• [TASK DIRECTIONS] In your copy, reproduce each entry exactly and include no picture.
(Beginning of ENTRIES SHOWN)
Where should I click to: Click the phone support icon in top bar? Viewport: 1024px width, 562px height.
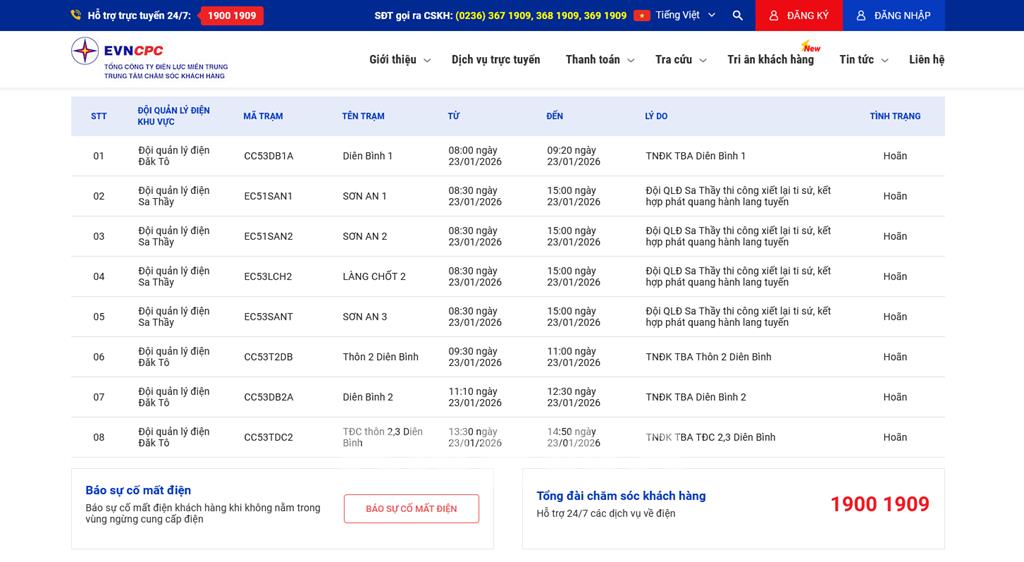pyautogui.click(x=76, y=15)
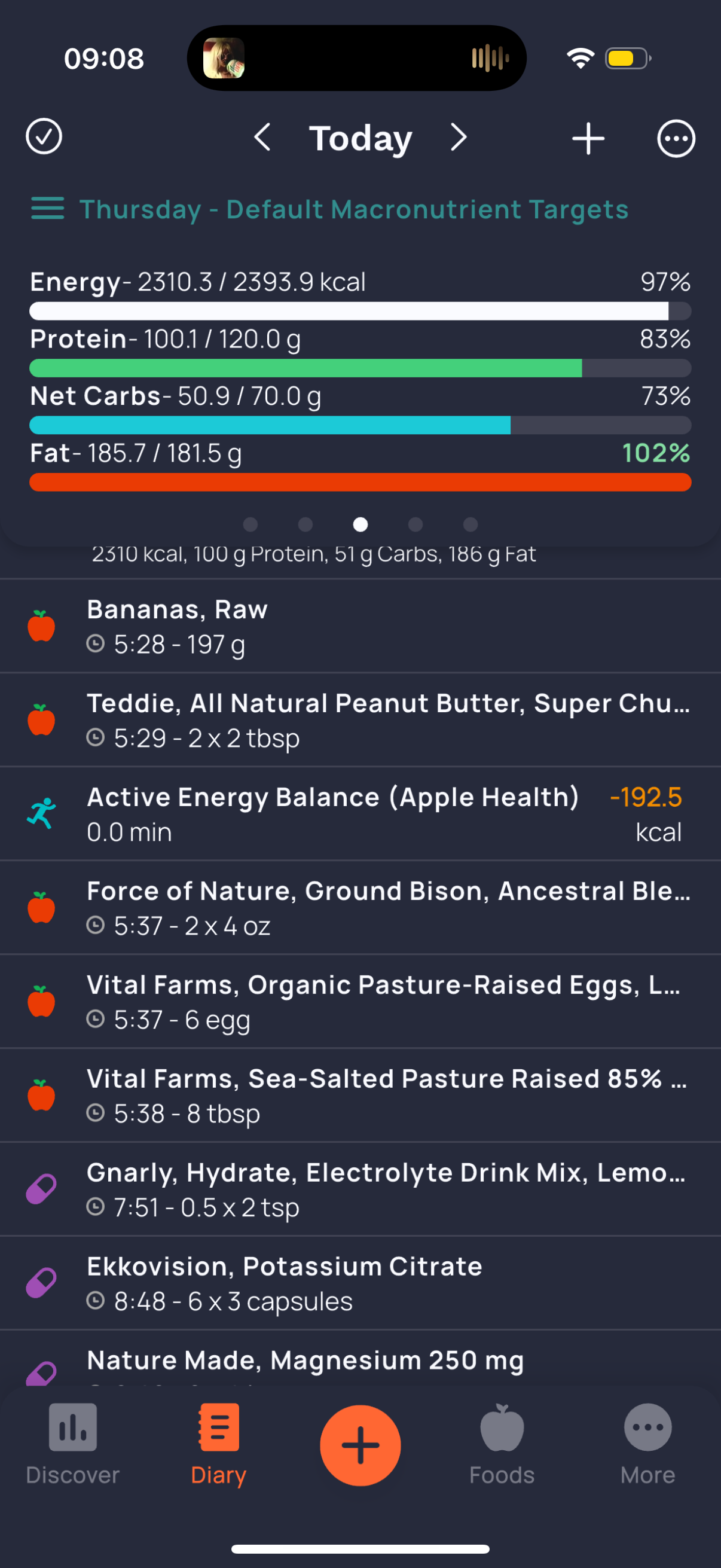The image size is (721, 1568).
Task: Tap the running figure Active Energy icon
Action: (x=41, y=813)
(End of ENTRIES SHOWN)
• [RESULT OF THE TASK]
Where should I click to: Click the phone support icon in top bar? Viewport: 1024px width, 562px height.
pyautogui.click(x=76, y=15)
The image size is (721, 1568).
Task: Tap the running figure Active Energy icon
Action: (x=41, y=813)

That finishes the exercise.